A few days ago I posted that I was requiring TypeKey authentication, and that seems to block all comments. I've gone back to allowing all comments, and have received tons of spam comments. I would like to figure out a system that would prevent the spammers. But, I can't seem to get TypeKey to work properly.

Any suggestions would be welcome. 

 

January 17, 2007

Changes

This is just an alert to all who read or comment on blog entries here: To attempt to prevent the constant flow of spam comments, I've set up a comment authentication through TypeKey. Sorry for the inconvenience. Hope those who read and comment at the site will continue to do so.

January 15, 2007

Little Women or Breaking the "Rules"

Loiusa May Alcott's Little Women is the 32nd selection on my 100 novels reading list.  Another classic I've never read, I decided to read the novel because Francine Prose mentions it in her Reading Like a Writer as one of her Books to be Read Immediately. I'm in the process of slowly rereading that book as well.

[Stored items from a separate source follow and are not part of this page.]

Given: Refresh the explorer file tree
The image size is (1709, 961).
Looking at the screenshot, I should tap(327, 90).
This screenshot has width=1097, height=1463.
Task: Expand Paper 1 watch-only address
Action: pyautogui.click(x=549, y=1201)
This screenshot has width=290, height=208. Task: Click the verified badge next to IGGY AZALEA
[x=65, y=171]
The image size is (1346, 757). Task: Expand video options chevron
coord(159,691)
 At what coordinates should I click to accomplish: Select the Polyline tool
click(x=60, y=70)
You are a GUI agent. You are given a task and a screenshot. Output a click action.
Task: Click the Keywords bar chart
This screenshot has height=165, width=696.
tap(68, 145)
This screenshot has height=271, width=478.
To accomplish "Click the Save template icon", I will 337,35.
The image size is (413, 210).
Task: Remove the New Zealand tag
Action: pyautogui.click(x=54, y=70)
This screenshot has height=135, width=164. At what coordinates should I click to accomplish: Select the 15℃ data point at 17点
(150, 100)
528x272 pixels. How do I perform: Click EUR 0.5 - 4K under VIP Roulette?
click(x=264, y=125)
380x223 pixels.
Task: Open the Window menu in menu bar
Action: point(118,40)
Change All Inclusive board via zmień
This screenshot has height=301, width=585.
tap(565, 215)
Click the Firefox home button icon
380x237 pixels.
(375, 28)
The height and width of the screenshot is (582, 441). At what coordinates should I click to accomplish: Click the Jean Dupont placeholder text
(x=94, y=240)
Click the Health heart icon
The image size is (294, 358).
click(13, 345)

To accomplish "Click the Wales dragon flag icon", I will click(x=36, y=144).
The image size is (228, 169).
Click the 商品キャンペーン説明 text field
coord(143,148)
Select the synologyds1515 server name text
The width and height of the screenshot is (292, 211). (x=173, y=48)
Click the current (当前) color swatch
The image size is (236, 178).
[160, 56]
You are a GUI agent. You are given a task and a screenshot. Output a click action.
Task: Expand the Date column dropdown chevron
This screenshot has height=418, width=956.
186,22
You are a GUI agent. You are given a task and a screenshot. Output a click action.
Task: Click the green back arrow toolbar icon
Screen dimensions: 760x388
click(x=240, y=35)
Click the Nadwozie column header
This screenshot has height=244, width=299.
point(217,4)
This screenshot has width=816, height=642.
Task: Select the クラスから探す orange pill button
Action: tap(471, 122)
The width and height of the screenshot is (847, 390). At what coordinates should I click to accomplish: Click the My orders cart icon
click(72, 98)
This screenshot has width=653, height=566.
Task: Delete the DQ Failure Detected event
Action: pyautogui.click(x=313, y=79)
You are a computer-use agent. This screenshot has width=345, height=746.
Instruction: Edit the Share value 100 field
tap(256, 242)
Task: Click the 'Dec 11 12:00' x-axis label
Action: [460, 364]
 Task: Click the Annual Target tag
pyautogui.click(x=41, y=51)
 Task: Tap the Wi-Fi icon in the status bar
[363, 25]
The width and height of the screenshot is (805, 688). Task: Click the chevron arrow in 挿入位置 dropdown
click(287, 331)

Prose places Alcott's novel in a list of books and authors that appealed to her as a child because of their "plucky heroines."

I love the description Prose gives of reading these books, among others, of the power of reading itself: "Each word of these novels was a yellow brick in the road to Oz. There were chapters I read and reread so as to repeat the dependable, out-of-body sensation of being somewhere else."

Isn't that one chief reason we read--to be "somewhere else"? It's a wonderful experience to feel such.

But my first impressions, and the reasons I'm enjoying reading Little Women aren't necessarily to experience being somewhere else, namely Civil War-era America. While the novel is an interesting look into lives and particularly and pecularily American ideals and attitudes, I'm also enjoying reading it as a writer, and seeing all the writing "rules" that Alcott breaks--things as dialogue tags such as "grumbled Jo". Haven't we all been instructed not to use such tags, and use instead the unnoticed, unobtrusive "said"? And yet such awkward phrases don't take away from the story, or getting involved with the characters, and much of the melodrama the novel presents.

One of the main ideas Prose makes in Reading Like a Writer is that the "rules" we tend to learn in creative writing classes or from books on writing, don't always necessarily hold up. She points to this frequently in the book. And when you read a classic like Little Women, you can see Prose's point. Sometimes those "rules" can be cast aside and you still have an engaging imaginative work.